# MATERIAL TO PROCESS

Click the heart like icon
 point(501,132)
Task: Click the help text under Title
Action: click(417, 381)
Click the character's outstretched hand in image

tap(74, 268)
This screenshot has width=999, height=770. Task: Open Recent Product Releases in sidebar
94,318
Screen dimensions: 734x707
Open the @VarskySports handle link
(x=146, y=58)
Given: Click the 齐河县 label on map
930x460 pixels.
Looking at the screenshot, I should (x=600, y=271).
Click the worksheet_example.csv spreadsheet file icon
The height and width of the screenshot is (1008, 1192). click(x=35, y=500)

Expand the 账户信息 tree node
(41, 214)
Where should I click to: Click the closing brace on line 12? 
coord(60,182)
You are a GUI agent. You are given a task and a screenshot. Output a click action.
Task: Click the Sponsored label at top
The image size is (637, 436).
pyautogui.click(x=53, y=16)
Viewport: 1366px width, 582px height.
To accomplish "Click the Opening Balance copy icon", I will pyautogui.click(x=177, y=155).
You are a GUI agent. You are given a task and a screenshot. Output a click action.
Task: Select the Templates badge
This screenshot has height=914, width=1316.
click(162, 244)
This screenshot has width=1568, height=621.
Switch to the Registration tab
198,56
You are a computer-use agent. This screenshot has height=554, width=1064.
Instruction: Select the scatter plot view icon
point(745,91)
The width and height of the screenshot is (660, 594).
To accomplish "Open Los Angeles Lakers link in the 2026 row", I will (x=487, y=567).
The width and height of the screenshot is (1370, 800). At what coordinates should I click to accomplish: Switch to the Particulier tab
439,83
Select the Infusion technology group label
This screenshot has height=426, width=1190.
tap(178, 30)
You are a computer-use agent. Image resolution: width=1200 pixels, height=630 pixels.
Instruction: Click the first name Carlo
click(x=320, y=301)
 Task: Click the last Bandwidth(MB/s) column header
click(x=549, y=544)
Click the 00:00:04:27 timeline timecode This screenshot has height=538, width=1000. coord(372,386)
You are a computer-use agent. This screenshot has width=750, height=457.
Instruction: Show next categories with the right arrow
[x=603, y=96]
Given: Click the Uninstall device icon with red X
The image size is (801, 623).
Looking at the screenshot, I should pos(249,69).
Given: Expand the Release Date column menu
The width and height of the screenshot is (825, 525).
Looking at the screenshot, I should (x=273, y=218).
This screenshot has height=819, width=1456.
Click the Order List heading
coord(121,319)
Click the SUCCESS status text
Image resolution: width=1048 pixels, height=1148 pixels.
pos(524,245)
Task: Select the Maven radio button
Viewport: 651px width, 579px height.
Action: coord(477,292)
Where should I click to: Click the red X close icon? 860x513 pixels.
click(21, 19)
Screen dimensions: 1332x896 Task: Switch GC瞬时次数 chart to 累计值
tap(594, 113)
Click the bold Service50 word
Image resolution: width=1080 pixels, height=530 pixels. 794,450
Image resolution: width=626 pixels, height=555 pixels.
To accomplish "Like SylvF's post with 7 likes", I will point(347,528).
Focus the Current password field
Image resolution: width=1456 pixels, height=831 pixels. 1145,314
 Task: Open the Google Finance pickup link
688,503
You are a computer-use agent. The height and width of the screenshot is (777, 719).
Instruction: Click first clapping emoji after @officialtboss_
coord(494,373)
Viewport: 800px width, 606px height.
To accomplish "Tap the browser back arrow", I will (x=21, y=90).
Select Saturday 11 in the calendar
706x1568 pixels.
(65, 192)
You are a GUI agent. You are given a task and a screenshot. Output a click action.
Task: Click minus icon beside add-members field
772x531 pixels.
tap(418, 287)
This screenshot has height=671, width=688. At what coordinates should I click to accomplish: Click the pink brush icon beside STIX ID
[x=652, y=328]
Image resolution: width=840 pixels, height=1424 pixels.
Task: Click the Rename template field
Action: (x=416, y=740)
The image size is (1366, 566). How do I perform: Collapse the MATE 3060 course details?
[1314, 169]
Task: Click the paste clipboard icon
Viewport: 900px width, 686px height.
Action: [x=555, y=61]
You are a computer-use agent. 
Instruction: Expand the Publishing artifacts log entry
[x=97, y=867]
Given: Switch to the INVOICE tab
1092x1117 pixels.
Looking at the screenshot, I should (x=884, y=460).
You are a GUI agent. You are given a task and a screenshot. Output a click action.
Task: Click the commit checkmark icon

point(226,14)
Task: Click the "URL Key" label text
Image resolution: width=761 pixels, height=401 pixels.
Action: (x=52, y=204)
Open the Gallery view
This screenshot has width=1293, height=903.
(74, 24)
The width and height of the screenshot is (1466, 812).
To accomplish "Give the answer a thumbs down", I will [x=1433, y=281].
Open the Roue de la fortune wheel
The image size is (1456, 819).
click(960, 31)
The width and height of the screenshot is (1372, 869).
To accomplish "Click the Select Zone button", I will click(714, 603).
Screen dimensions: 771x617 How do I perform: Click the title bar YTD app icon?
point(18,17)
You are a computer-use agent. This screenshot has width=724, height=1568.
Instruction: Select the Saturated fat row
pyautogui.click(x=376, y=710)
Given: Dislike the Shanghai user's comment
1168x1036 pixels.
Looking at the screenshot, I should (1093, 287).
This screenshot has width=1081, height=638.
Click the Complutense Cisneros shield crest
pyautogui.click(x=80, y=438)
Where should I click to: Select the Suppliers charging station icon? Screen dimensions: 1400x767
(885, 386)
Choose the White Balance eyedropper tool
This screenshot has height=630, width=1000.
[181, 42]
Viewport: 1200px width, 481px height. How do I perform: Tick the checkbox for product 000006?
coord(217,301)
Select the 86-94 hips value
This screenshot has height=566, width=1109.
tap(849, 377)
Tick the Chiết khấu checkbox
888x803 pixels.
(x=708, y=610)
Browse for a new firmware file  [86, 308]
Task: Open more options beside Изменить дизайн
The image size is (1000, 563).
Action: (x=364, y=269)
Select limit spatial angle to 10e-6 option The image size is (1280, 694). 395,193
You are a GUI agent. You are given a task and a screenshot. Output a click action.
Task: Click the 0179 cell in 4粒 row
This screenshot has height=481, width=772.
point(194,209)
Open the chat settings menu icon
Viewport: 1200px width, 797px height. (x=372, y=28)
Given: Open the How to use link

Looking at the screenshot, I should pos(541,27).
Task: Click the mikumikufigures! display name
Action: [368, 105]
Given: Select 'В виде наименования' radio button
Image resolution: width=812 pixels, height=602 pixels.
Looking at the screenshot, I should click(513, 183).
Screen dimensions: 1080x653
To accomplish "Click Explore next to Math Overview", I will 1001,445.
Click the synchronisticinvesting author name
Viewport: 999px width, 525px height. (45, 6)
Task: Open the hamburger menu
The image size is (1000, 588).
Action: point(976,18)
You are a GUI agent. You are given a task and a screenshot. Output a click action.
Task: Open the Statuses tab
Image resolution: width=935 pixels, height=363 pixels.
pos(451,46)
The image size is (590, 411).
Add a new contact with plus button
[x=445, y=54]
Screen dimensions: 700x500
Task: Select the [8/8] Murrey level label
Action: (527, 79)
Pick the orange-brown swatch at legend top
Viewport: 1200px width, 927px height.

# EXERCISE REQUIREMENTS
Go through the listing and copy all of it exactly.

# TASK ANSWER
Click the heart like icon
 point(501,132)
Task: Click the help text under Title
Action: click(417, 381)
Click the character's outstretched hand in image

tap(74, 268)
This screenshot has width=999, height=770. Task: Open Recent Product Releases in sidebar
94,318
Screen dimensions: 734x707
Open the @VarskySports handle link
(x=146, y=58)
Given: Click the 齐河县 label on map
930x460 pixels.
Looking at the screenshot, I should (x=600, y=271).
Click the worksheet_example.csv spreadsheet file icon
The height and width of the screenshot is (1008, 1192). click(x=35, y=500)

Expand the 账户信息 tree node
(41, 214)
Where should I click to: Click the closing brace on line 12? 
coord(60,182)
You are a GUI agent. You are given a task and a screenshot. Output a click action.
Task: Click the Sponsored label at top
The image size is (637, 436).
pyautogui.click(x=53, y=16)
Viewport: 1366px width, 582px height.
To accomplish "Click the Opening Balance copy icon", I will pyautogui.click(x=177, y=155).
You are a GUI agent. You are given a task and a screenshot. Output a click action.
Task: Select the Templates badge
This screenshot has height=914, width=1316.
click(162, 244)
This screenshot has width=1568, height=621.
Switch to the Registration tab
198,56
You are a computer-use agent. This screenshot has height=554, width=1064.
Instruction: Select the scatter plot view icon
point(745,91)
The width and height of the screenshot is (660, 594).
To accomplish "Open Los Angeles Lakers link in the 2026 row", I will (x=487, y=567).
The width and height of the screenshot is (1370, 800). At what coordinates should I click to accomplish: Switch to the Particulier tab
439,83
Select the Infusion technology group label
This screenshot has height=426, width=1190.
tap(178, 30)
You are a computer-use agent. Image resolution: width=1200 pixels, height=630 pixels.
Instruction: Click the first name Carlo
click(x=320, y=301)
 Task: Click the last Bandwidth(MB/s) column header
click(x=549, y=544)
Click the 00:00:04:27 timeline timecode This screenshot has height=538, width=1000. coord(372,386)
You are a computer-use agent. This screenshot has width=750, height=457.
Instruction: Show next categories with the right arrow
[x=603, y=96]
Given: Click the Uninstall device icon with red X
The image size is (801, 623).
Looking at the screenshot, I should pos(249,69).
Given: Expand the Release Date column menu
The width and height of the screenshot is (825, 525).
Looking at the screenshot, I should (x=273, y=218).
This screenshot has height=819, width=1456.
Click the Order List heading
coord(121,319)
Click the SUCCESS status text
Image resolution: width=1048 pixels, height=1148 pixels.
pos(524,245)
Task: Select the Maven radio button
Viewport: 651px width, 579px height.
Action: coord(477,292)
Where should I click to: Click the red X close icon? 860x513 pixels.
click(21, 19)
Screen dimensions: 1332x896 Task: Switch GC瞬时次数 chart to 累计值
tap(594, 113)
Click the bold Service50 word
Image resolution: width=1080 pixels, height=530 pixels. 794,450
Image resolution: width=626 pixels, height=555 pixels.
To accomplish "Like SylvF's post with 7 likes", I will point(347,528).
Focus the Current password field
Image resolution: width=1456 pixels, height=831 pixels. 1145,314
 Task: Open the Google Finance pickup link
688,503
You are a computer-use agent. The height and width of the screenshot is (777, 719).
Instruction: Click first clapping emoji after @officialtboss_
coord(494,373)
Viewport: 800px width, 606px height.
To accomplish "Tap the browser back arrow", I will (x=21, y=90).
Select Saturday 11 in the calendar
706x1568 pixels.
(65, 192)
You are a GUI agent. You are given a task and a screenshot. Output a click action.
Task: Click minus icon beside add-members field
772x531 pixels.
tap(418, 287)
This screenshot has height=671, width=688. At what coordinates should I click to accomplish: Click the pink brush icon beside STIX ID
[x=652, y=328]
Image resolution: width=840 pixels, height=1424 pixels.
Task: Click the Rename template field
Action: (x=416, y=740)
The image size is (1366, 566). How do I perform: Collapse the MATE 3060 course details?
[1314, 169]
Task: Click the paste clipboard icon
Viewport: 900px width, 686px height.
Action: [x=555, y=61]
You are a computer-use agent. 
Instruction: Expand the Publishing artifacts log entry
[x=97, y=867]
Given: Switch to the INVOICE tab
1092x1117 pixels.
Looking at the screenshot, I should (x=884, y=460).
You are a GUI agent. You are given a task and a screenshot. Output a click action.
Task: Click the commit checkmark icon

point(226,14)
Task: Click the "URL Key" label text
Image resolution: width=761 pixels, height=401 pixels.
Action: (x=52, y=204)
Open the Gallery view
This screenshot has width=1293, height=903.
(74, 24)
The width and height of the screenshot is (1466, 812).
To accomplish "Give the answer a thumbs down", I will [x=1433, y=281].
Open the Roue de la fortune wheel
The image size is (1456, 819).
click(960, 31)
The width and height of the screenshot is (1372, 869).
To accomplish "Click the Select Zone button", I will click(714, 603).
Screen dimensions: 771x617 How do I perform: Click the title bar YTD app icon?
point(18,17)
You are a computer-use agent. This screenshot has width=724, height=1568.
Instruction: Select the Saturated fat row
pyautogui.click(x=376, y=710)
Given: Dislike the Shanghai user's comment
1168x1036 pixels.
Looking at the screenshot, I should (1093, 287).
This screenshot has width=1081, height=638.
Click the Complutense Cisneros shield crest
pyautogui.click(x=80, y=438)
Where should I click to: Select the Suppliers charging station icon? Screen dimensions: 1400x767
(885, 386)
Choose the White Balance eyedropper tool
This screenshot has height=630, width=1000.
[181, 42]
Viewport: 1200px width, 481px height. How do I perform: Tick the checkbox for product 000006?
coord(217,301)
Select the 86-94 hips value
This screenshot has height=566, width=1109.
tap(849, 377)
Tick the Chiết khấu checkbox
888x803 pixels.
(x=708, y=610)
Browse for a new firmware file  [86, 308]
Task: Open more options beside Изменить дизайн
The image size is (1000, 563).
Action: (x=364, y=269)
Select limit spatial angle to 10e-6 option The image size is (1280, 694). 395,193
You are a GUI agent. You are given a task and a screenshot. Output a click action.
Task: Click the 0179 cell in 4粒 row
This screenshot has height=481, width=772.
point(194,209)
Open the chat settings menu icon
Viewport: 1200px width, 797px height. (x=372, y=28)
Given: Open the How to use link

Looking at the screenshot, I should pos(541,27).
Task: Click the mikumikufigures! display name
Action: [368, 105]
Given: Select 'В виде наименования' radio button
Image resolution: width=812 pixels, height=602 pixels.
Looking at the screenshot, I should click(513, 183).
Screen dimensions: 1080x653
To accomplish "Click Explore next to Math Overview", I will 1001,445.
Click the synchronisticinvesting author name
Viewport: 999px width, 525px height. (45, 6)
Task: Open the hamburger menu
The image size is (1000, 588).
Action: point(976,18)
You are a GUI agent. You are given a task and a screenshot. Output a click action.
Task: Open the Statuses tab
Image resolution: width=935 pixels, height=363 pixels.
pos(451,46)
The image size is (590, 411).
Add a new contact with plus button
[x=445, y=54]
Screen dimensions: 700x500
Task: Select the [8/8] Murrey level label
Action: (527, 79)
Pick the orange-brown swatch at legend top
Viewport: 1200px width, 927px height.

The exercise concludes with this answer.